Task objective
Without changing anything, transcribe all of the entries.
Supplied records below:
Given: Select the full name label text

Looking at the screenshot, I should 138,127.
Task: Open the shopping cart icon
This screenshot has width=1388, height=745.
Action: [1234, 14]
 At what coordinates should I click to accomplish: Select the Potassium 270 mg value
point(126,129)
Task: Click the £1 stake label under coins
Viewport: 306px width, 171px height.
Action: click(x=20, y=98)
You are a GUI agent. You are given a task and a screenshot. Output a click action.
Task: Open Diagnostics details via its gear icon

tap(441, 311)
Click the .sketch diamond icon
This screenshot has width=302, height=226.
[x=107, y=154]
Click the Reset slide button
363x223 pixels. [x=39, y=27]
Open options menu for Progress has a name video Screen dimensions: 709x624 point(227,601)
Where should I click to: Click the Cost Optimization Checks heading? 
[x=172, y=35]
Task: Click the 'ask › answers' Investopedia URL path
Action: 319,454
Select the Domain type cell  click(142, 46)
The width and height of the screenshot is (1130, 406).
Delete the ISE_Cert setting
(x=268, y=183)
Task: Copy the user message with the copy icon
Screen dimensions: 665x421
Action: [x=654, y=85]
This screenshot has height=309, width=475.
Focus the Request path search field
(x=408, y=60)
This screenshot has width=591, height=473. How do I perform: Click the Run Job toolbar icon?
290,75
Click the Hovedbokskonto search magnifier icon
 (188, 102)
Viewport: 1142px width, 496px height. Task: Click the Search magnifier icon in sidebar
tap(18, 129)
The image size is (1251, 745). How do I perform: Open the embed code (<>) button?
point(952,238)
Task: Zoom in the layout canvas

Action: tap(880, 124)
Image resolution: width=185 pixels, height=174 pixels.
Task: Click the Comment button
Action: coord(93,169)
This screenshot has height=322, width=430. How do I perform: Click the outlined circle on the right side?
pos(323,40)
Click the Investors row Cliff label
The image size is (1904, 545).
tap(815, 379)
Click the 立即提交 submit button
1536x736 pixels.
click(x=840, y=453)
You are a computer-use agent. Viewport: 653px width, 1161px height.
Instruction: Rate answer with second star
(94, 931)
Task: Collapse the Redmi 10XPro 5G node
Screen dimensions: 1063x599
End of Supplied records.
Solution to the exercise
Given: Select the full name label text

Looking at the screenshot, I should 138,127.
Task: Open the shopping cart icon
This screenshot has width=1388, height=745.
Action: [1234, 14]
 At what coordinates should I click to accomplish: Select the Potassium 270 mg value
point(126,129)
Task: Click the £1 stake label under coins
Viewport: 306px width, 171px height.
Action: click(x=20, y=98)
You are a GUI agent. You are given a task and a screenshot. Output a click action.
Task: Open Diagnostics details via its gear icon

tap(441, 311)
Click the .sketch diamond icon
This screenshot has width=302, height=226.
[x=107, y=154]
Click the Reset slide button
363x223 pixels. [x=39, y=27]
Open options menu for Progress has a name video Screen dimensions: 709x624 point(227,601)
Where should I click to: Click the Cost Optimization Checks heading? 
[x=172, y=35]
Task: Click the 'ask › answers' Investopedia URL path
Action: 319,454
Select the Domain type cell  click(142, 46)
The width and height of the screenshot is (1130, 406).
Delete the ISE_Cert setting
(x=268, y=183)
Task: Copy the user message with the copy icon
Screen dimensions: 665x421
Action: [x=654, y=85]
This screenshot has height=309, width=475.
Focus the Request path search field
(x=408, y=60)
This screenshot has width=591, height=473. How do I perform: Click the Run Job toolbar icon?
290,75
Click the Hovedbokskonto search magnifier icon
 (188, 102)
Viewport: 1142px width, 496px height. Task: Click the Search magnifier icon in sidebar
tap(18, 129)
The image size is (1251, 745). How do I perform: Open the embed code (<>) button?
point(952,238)
Task: Zoom in the layout canvas

Action: tap(880, 124)
Image resolution: width=185 pixels, height=174 pixels.
Task: Click the Comment button
Action: coord(93,169)
This screenshot has height=322, width=430. How do I perform: Click the outlined circle on the right side?
pos(323,40)
Click the Investors row Cliff label
The image size is (1904, 545).
tap(815, 379)
Click the 立即提交 submit button
1536x736 pixels.
click(x=840, y=453)
You are a computer-use agent. Viewport: 653px width, 1161px height.
Instruction: Rate answer with second star
(94, 931)
Task: Collapse the Redmi 10XPro 5G node
Screen dimensions: 1063x599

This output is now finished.